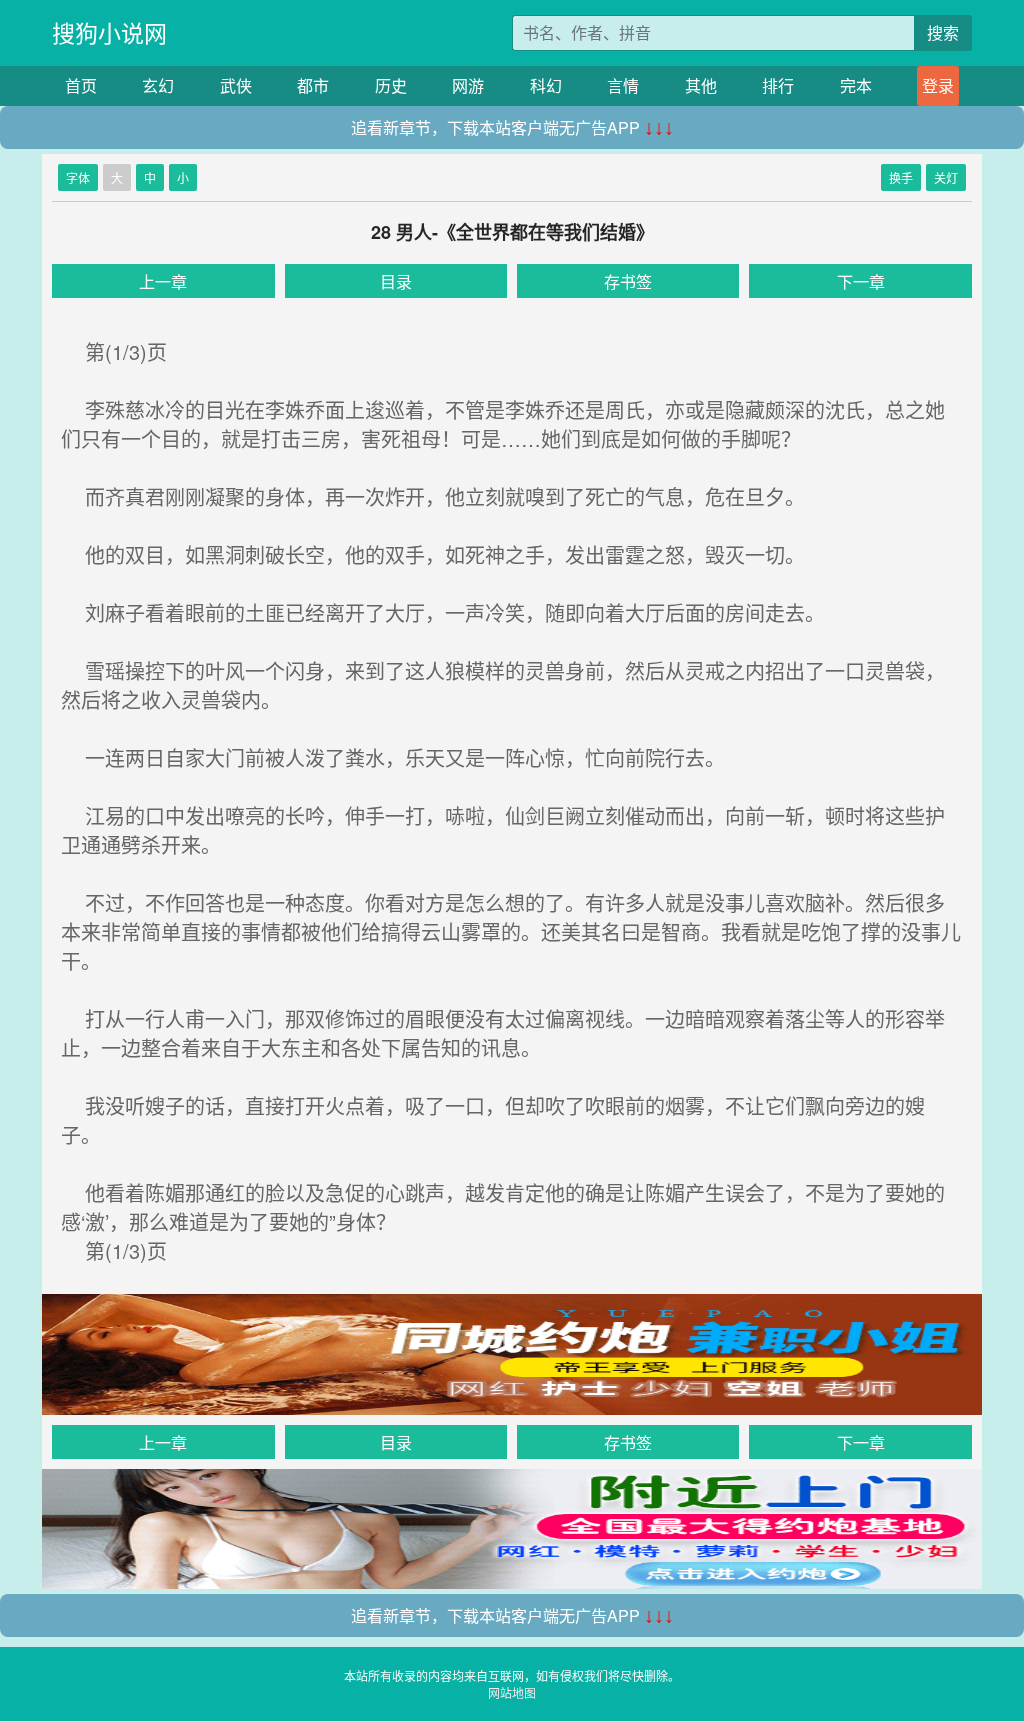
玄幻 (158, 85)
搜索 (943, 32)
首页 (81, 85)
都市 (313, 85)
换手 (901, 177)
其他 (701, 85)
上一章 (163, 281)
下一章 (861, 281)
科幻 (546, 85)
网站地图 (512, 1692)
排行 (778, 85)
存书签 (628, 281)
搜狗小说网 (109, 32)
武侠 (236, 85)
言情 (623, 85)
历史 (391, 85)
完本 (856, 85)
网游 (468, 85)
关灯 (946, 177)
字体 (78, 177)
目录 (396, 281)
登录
____________________
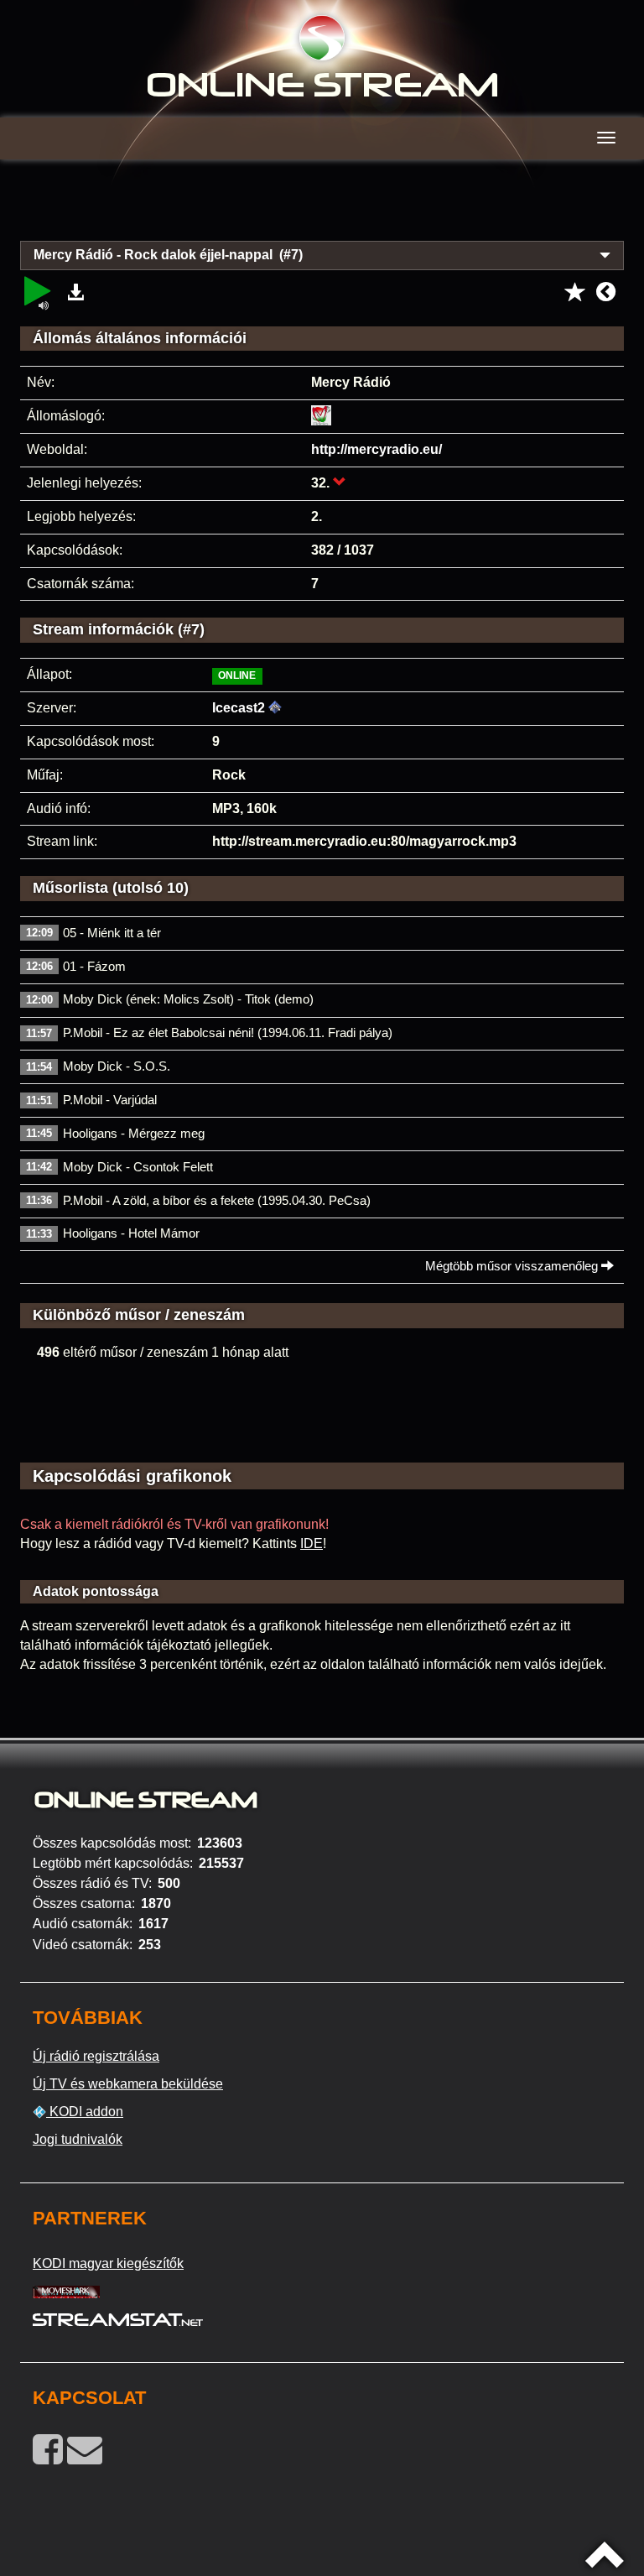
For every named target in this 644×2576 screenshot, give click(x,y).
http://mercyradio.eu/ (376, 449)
____________________
Will you return exactly the lines above from the one with "For every named" down to the one with "http://mercyradio.eu/ (376, 449)", counting both as part of the range?

For every named target in this 644×2576 screenshot, give click(x,y).
http://mercyradio.eu/ (376, 449)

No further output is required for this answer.